***** EXTRACTED ENTRIES *****

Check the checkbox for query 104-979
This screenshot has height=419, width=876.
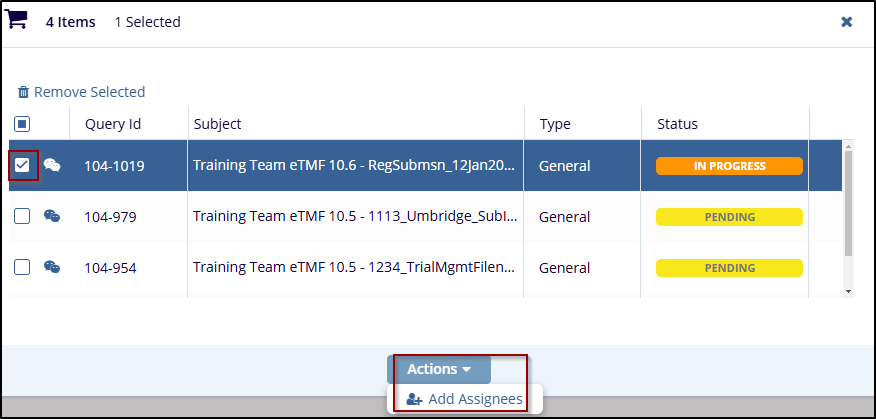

*****
***** EXTRACTED ENTRIES *****

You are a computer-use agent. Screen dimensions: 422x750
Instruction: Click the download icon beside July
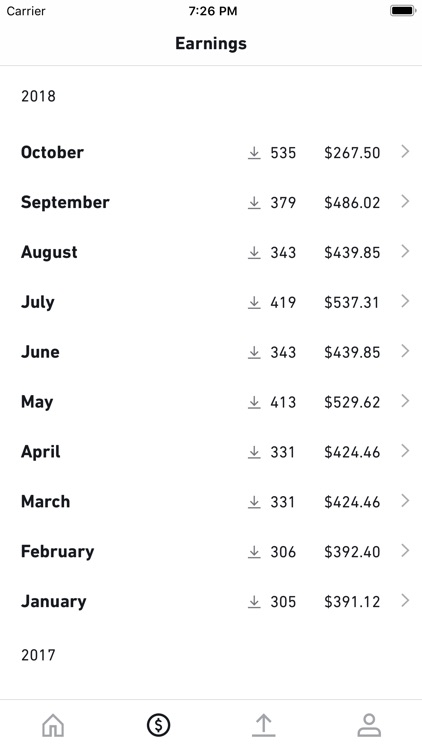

*****
***** EXTRACTED ENTRIES *****

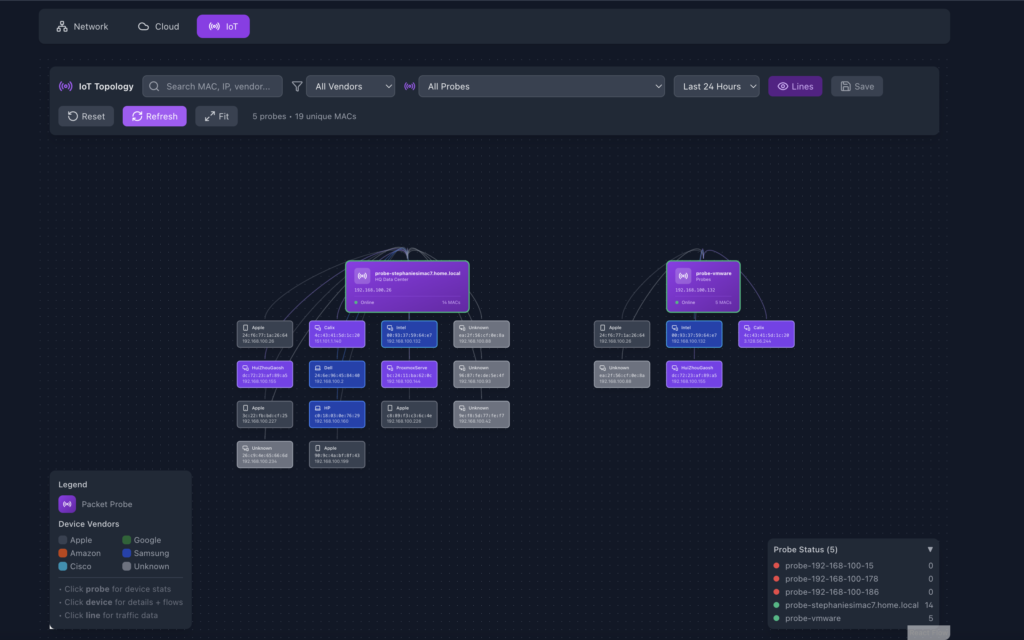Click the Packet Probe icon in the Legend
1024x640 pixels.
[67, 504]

*****

# WHAT YOU WILL DO
Starting with the line above that holds "Check the checkbox for query 104-979" and stopping with the line that holds "This screenshot has height=419, width=876.", reproduce each line exactly, omitting all other lines.

# RESPONSE FOR THIS EXERCISE
Check the checkbox for query 104-979
This screenshot has height=419, width=876.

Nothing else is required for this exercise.